On Mar 25, 2013, at 6:29 PM, Edward Kadlecek <kadlecekej@...> wrote:The steel guitar player was Melvin (Skarke) I think. Ed
To: firstname.lastname@example.org; roxannjohnson@...; jbyrd49@...
Date: Mon, 25 Mar 2013 16:28:58 +0000
Subject: [TexasCzechs] Obit - Jimmy Brosch
Schulenburg Sticker, 14 Mar 2013, page 2
By Andy Behlen
Schulenburg Sticker Staff
Polka music lost a great man. Praha-native Jimmy Brosch died Friday, March 1. He was 89 years old. Brosch suffered a heart attack while traveling to a fundraising concert on Feb. 24. His health never recovered.
Brosch grew up in Praha where he learned to play the fiddle at a young age. He emulated country music he heard on the radio as a child. He later learned to play the saxophone. When he started playing in polka bands, Brosch incorporated elements of country into his playing.
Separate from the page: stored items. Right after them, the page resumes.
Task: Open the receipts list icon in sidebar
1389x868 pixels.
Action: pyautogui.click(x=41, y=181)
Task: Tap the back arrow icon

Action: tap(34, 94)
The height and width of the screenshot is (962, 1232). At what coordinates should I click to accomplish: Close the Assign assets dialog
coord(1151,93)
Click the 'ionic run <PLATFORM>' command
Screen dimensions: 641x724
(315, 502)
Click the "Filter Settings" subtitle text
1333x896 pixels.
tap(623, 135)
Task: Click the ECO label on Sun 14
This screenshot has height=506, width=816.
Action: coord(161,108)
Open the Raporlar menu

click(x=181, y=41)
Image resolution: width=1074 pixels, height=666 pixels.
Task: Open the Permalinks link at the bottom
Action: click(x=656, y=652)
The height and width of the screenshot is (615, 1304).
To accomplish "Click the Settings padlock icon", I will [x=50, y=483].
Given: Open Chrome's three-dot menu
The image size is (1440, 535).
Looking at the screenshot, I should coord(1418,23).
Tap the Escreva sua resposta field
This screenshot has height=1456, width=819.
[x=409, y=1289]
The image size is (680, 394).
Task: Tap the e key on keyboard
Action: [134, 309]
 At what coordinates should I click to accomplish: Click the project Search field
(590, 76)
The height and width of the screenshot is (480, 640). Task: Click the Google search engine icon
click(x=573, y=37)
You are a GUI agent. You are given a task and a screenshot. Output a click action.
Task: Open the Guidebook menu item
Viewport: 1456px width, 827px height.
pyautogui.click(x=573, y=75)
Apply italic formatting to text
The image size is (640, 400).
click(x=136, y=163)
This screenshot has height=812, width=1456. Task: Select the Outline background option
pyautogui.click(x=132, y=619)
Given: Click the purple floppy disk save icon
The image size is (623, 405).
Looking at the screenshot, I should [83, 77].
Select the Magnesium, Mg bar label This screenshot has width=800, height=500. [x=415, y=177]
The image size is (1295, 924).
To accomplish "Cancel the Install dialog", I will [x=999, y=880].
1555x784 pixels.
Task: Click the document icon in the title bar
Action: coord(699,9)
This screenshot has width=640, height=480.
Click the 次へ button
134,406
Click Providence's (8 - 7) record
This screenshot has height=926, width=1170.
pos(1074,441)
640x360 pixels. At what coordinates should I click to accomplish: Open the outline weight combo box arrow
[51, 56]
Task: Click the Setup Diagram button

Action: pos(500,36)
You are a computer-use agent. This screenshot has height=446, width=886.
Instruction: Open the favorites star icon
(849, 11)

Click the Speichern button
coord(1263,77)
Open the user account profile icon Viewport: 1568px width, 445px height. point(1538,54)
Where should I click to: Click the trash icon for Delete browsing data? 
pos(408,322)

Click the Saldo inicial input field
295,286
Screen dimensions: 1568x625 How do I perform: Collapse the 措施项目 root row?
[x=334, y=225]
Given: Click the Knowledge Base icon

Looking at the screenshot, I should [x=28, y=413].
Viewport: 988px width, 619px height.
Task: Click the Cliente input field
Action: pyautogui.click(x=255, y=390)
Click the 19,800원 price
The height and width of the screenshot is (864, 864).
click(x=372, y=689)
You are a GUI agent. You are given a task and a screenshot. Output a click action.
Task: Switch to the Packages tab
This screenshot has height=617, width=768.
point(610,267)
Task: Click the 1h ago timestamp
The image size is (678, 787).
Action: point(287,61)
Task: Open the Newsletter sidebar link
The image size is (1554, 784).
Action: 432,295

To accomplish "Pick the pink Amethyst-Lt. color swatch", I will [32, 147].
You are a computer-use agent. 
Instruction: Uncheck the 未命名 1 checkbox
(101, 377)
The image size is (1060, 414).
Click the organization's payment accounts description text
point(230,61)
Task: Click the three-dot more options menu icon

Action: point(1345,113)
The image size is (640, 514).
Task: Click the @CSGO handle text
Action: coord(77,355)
One of his bands even featured a steel guitar.
One of his most famous compositions was the “Corn Cockle Polka,” which is now a standard among central Texas Czech bands.
Over the years Brosch traveled throughout Texas and across the country. He was in many ways a great ambassador of polka music. Once while visiting some friends in Breaux Bridge, Louisiana, Brosch played the Cajun favorite “Jole Blon” to the crowd. The group was so impressed with his rendition that they asked where in Louisiana he came from. He replied, “I’m a Bohemian coon --- from around Schulenburg.”
Later in life, Brosch worked to preserve polka music’s rich history in central Texas. He teamed with author Laura Cernoch Parker two years ago to document some of the great Texas polka bands in the book Jimmy Brosch Remembers Twenty Legendary Texas Czech Polka Bands. The book covered well known artists like Adolf Hofner and His Texans, but also obscure yet influential bands like Schulenburg’s Gold Chain Bohemians.
Brosch was also a pilot. He served as an Army Air Corps mechanic in India during World War II. After the war, he learned to fly and earned his pilot’s license. He retired from Southern Pacific Railroad after working 38 years.
A polka mass funeral was held on Thursday, March 7 at St. Bartholomew the Apostle Catholic Church in Katy. Burial was at Memorial Oaks Cemetery in Katy.
Brosch is survived by Lucy, his wife of 64 years, and four children, daughters Paula Krametbauer and Janice Hall, and sons Jeff and Bruce Brosch.